======== INPUT DATA ========

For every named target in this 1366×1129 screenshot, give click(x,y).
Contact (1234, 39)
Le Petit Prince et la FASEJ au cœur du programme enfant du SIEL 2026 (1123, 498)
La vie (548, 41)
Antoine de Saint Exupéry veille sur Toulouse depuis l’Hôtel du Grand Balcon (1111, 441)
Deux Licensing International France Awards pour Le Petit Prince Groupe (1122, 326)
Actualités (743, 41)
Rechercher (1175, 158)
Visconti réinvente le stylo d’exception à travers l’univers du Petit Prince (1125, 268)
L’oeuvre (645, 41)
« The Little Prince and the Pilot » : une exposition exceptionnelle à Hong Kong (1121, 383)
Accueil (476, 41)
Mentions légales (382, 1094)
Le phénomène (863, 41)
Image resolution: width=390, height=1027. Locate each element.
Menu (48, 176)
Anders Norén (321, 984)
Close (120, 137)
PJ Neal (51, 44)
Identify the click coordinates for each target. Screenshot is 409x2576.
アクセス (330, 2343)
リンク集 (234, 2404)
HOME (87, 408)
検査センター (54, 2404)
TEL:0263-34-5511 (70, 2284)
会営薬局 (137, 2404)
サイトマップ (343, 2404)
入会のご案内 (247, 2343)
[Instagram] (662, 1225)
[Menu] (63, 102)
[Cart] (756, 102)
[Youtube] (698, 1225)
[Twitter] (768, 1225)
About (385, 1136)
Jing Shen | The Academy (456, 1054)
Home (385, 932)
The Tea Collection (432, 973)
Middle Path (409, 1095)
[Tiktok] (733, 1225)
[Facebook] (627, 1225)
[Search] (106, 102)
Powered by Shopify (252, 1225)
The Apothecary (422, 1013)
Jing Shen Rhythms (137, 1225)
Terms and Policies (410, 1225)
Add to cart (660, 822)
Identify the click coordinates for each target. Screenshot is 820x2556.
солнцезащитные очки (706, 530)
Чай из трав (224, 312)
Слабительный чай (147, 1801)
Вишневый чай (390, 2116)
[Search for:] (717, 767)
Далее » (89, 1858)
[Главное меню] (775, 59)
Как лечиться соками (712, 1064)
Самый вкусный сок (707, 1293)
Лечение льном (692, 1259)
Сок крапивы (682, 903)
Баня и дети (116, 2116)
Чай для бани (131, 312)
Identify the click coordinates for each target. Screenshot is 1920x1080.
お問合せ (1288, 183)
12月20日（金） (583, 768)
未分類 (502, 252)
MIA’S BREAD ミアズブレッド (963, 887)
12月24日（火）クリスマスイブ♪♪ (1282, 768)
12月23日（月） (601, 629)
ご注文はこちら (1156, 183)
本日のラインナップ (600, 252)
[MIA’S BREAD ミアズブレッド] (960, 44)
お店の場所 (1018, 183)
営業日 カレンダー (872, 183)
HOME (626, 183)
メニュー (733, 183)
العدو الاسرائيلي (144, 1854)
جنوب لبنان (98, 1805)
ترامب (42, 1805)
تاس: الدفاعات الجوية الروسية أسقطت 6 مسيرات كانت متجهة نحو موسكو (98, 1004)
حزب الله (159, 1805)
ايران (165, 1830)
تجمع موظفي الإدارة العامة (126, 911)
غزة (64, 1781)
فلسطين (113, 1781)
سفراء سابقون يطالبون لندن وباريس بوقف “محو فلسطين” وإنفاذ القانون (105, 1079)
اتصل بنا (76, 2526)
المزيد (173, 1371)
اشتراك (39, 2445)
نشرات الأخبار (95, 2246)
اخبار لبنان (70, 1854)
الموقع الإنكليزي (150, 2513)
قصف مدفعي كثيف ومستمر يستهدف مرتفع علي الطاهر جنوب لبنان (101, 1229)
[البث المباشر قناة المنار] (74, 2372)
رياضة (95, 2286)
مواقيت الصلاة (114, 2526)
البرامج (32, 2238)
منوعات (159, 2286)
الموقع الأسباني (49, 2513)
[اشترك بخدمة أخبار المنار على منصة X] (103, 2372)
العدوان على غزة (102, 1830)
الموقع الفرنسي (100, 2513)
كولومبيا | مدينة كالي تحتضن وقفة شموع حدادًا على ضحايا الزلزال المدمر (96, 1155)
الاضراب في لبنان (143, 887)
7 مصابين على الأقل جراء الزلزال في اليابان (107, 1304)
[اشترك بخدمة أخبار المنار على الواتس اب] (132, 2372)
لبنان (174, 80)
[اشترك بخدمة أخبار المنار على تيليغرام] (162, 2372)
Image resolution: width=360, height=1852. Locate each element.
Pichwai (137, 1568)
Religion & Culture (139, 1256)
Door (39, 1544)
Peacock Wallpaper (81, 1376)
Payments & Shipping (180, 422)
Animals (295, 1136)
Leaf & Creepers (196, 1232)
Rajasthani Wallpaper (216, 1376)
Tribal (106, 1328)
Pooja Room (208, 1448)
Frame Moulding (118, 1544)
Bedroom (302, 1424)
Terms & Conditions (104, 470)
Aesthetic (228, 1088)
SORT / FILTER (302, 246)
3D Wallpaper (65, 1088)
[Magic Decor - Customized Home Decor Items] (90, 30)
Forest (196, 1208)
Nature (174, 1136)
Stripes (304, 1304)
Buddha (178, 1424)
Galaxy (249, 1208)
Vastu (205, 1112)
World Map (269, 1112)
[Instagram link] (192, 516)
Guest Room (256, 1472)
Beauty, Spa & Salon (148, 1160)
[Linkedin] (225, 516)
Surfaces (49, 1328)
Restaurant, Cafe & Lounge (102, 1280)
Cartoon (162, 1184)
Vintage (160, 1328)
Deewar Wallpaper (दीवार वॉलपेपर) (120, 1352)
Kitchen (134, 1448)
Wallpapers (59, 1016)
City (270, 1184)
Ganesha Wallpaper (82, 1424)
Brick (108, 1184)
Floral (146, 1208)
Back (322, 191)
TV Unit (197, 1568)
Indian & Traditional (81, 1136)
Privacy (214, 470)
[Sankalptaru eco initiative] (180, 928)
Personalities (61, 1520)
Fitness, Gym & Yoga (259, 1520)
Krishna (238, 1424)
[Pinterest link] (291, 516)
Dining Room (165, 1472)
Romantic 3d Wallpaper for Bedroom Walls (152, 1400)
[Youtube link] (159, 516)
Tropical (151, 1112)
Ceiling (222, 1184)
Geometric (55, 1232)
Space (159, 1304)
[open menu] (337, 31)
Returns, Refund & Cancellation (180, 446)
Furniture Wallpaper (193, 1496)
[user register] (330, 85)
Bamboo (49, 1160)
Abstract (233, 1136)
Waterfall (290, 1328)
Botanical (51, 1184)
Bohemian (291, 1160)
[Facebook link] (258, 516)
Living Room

========

» EXERCISE AIM
Among the lines above, repeat exactly those from the line with "Buddha (178, 1424)" to the line with "[open menu] (337, 31)", counting both ends.

» YOUR SOLUTION
Buddha (178, 1424)
Galaxy (249, 1208)
Vastu (205, 1112)
World Map (269, 1112)
[Instagram link] (192, 516)
Guest Room (256, 1472)
Beauty, Spa & Salon (148, 1160)
[Linkedin] (225, 516)
Surfaces (49, 1328)
Restaurant, Cafe & Lounge (102, 1280)
Cartoon (162, 1184)
Vintage (160, 1328)
Deewar Wallpaper (दीवार वॉलपेपर) (120, 1352)
Kitchen (134, 1448)
Wallpapers (59, 1016)
City (270, 1184)
Ganesha Wallpaper (82, 1424)
Brick (108, 1184)
Floral (146, 1208)
Back (322, 191)
TV Unit (197, 1568)
Indian & Traditional (81, 1136)
Privacy (214, 470)
[Sankalptaru eco initiative] (180, 928)
Personalities (61, 1520)
Fitness, Gym & Yoga (259, 1520)
Krishna (238, 1424)
[Pinterest link] (291, 516)
Dining Room (165, 1472)
Romantic 3d Wallpaper for Bedroom Walls (152, 1400)
[Youtube link] (159, 516)
Tropical (151, 1112)
Ceiling (222, 1184)
Geometric (55, 1232)
Space (159, 1304)
[open menu] (337, 31)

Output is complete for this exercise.